The PCC has been much maligned in recent years and been called 'ineffective' or a 'toothless' regulator. Its impotency lies in the fact that it is not legally constituted and has no legal power to sanction the press for breaching its code. Its historical make-up is that of an organisation created by the press for the press. It is therefore seen as partisan. Mediabeak, who has conducted much research into the decisions of the PCC concludes that the problem the PCC has - and consequently the lack of faith that may be seen among the public in relation to the PCC - derives from the fact that it cannot fine or seriously sanction wrongdoing. This causes a problem in that whether it is an aggrieved party or shocked public, both expect to see some form of sanction or punishment. The PCC does not have the tools for a 'grandstanding' censure of a publication.

In defence of the PCC Mediabeak would argue that within the terms of its remit it has sought to flex its muscle and profile as much as possible. The numerous cases that are resolved or proactively dealt with 'under the radar' by - or brokered through - the PCC largely go unnoticed and do play a large part in the work it does. So to turn to the deficiencies and challenge laid out by the Media Standards Trust report what is the answer?

Mediabeak is clear on this. What we need is a proper study into what the public want from their media and press. Times and technology have significantly moved on from when such rules as exists were put togther. The PCC is doing what it can within its remit but - as the Media Standards Trust (YouGov) research shows - the public are not convinced by what is being done. What we need is not a knee-jerk reaction to one report but a considered review of the dramatically changed and changing landscape in relation to how the media operate, its interaction with its audience and changes in the laws of defamation and privacy.

To achieve the standards that are acceptable to the public, the puclic first needs to be engaged and made part of the process that shapes the standards by which their media should operate.
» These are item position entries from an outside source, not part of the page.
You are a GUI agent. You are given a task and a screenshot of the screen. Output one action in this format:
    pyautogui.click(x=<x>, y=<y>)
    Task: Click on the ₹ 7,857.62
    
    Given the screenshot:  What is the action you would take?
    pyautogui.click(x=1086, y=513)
Mediabeak's view is that to the extent the PCC is ineffectual, it has not been given the proper authority, status and tools to make it so. Its failure to clamp down on media abuse and prosecute excess is down to its remit and powers rather than willingness to exercise them. Given greater power the PCC would gain credibility among the press and - in exercising such power - would gain the respect and trust of the public.

There are two options. Either equip the PCC with the tools it needs to do its job or get rid of it and come up with some othr form of regulation. Mediabeak suggests that the PCC has the infrastructure to do what it should - all it needs is an injection of potent remedy to make its views and decision count.